## Data excerpts
——————
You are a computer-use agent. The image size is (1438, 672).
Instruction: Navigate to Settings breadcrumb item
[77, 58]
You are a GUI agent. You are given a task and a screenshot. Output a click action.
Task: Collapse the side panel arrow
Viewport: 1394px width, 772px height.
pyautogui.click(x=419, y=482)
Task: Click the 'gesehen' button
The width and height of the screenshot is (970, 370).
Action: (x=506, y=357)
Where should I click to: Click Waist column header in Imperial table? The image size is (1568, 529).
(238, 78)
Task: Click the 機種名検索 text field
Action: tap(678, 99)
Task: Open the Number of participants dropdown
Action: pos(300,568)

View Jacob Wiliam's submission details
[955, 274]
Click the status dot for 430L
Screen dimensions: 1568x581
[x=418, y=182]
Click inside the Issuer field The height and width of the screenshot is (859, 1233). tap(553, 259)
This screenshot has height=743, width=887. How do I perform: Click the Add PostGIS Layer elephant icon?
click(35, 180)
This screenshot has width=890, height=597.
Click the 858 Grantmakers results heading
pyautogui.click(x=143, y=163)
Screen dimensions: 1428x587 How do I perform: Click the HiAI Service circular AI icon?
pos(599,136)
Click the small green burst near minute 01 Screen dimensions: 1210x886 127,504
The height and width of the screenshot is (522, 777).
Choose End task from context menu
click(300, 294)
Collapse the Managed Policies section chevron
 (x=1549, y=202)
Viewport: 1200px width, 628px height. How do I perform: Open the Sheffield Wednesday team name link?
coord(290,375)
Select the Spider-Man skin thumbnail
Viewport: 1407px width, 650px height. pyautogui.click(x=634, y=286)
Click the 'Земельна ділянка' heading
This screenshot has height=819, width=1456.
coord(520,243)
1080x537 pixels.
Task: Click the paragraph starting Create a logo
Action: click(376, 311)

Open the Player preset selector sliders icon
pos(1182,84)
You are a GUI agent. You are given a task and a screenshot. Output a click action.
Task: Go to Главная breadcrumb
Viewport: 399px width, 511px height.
——————
## Directions for this task
An exact copy of the lines from the one with "Viewport: 1394px width, 772px height." through the final line of the entries is the whole answer.

## Answer to this task
Viewport: 1394px width, 772px height.
pyautogui.click(x=419, y=482)
Task: Click the 'gesehen' button
The width and height of the screenshot is (970, 370).
Action: (x=506, y=357)
Where should I click to: Click Waist column header in Imperial table? The image size is (1568, 529).
(238, 78)
Task: Click the 機種名検索 text field
Action: tap(678, 99)
Task: Open the Number of participants dropdown
Action: pos(300,568)

View Jacob Wiliam's submission details
[955, 274]
Click the status dot for 430L
Screen dimensions: 1568x581
[x=418, y=182]
Click inside the Issuer field The height and width of the screenshot is (859, 1233). tap(553, 259)
This screenshot has height=743, width=887. How do I perform: Click the Add PostGIS Layer elephant icon?
click(35, 180)
This screenshot has width=890, height=597.
Click the 858 Grantmakers results heading
pyautogui.click(x=143, y=163)
Screen dimensions: 1428x587 How do I perform: Click the HiAI Service circular AI icon?
pos(599,136)
Click the small green burst near minute 01 Screen dimensions: 1210x886 127,504
The height and width of the screenshot is (522, 777).
Choose End task from context menu
click(300, 294)
Collapse the Managed Policies section chevron
 (x=1549, y=202)
Viewport: 1200px width, 628px height. How do I perform: Open the Sheffield Wednesday team name link?
coord(290,375)
Select the Spider-Man skin thumbnail
Viewport: 1407px width, 650px height. pyautogui.click(x=634, y=286)
Click the 'Земельна ділянка' heading
This screenshot has height=819, width=1456.
coord(520,243)
1080x537 pixels.
Task: Click the paragraph starting Create a logo
Action: click(376, 311)

Open the Player preset selector sliders icon
pos(1182,84)
You are a GUI agent. You are given a task and a screenshot. Output a click action.
Task: Go to Главная breadcrumb
Viewport: 399px width, 511px height.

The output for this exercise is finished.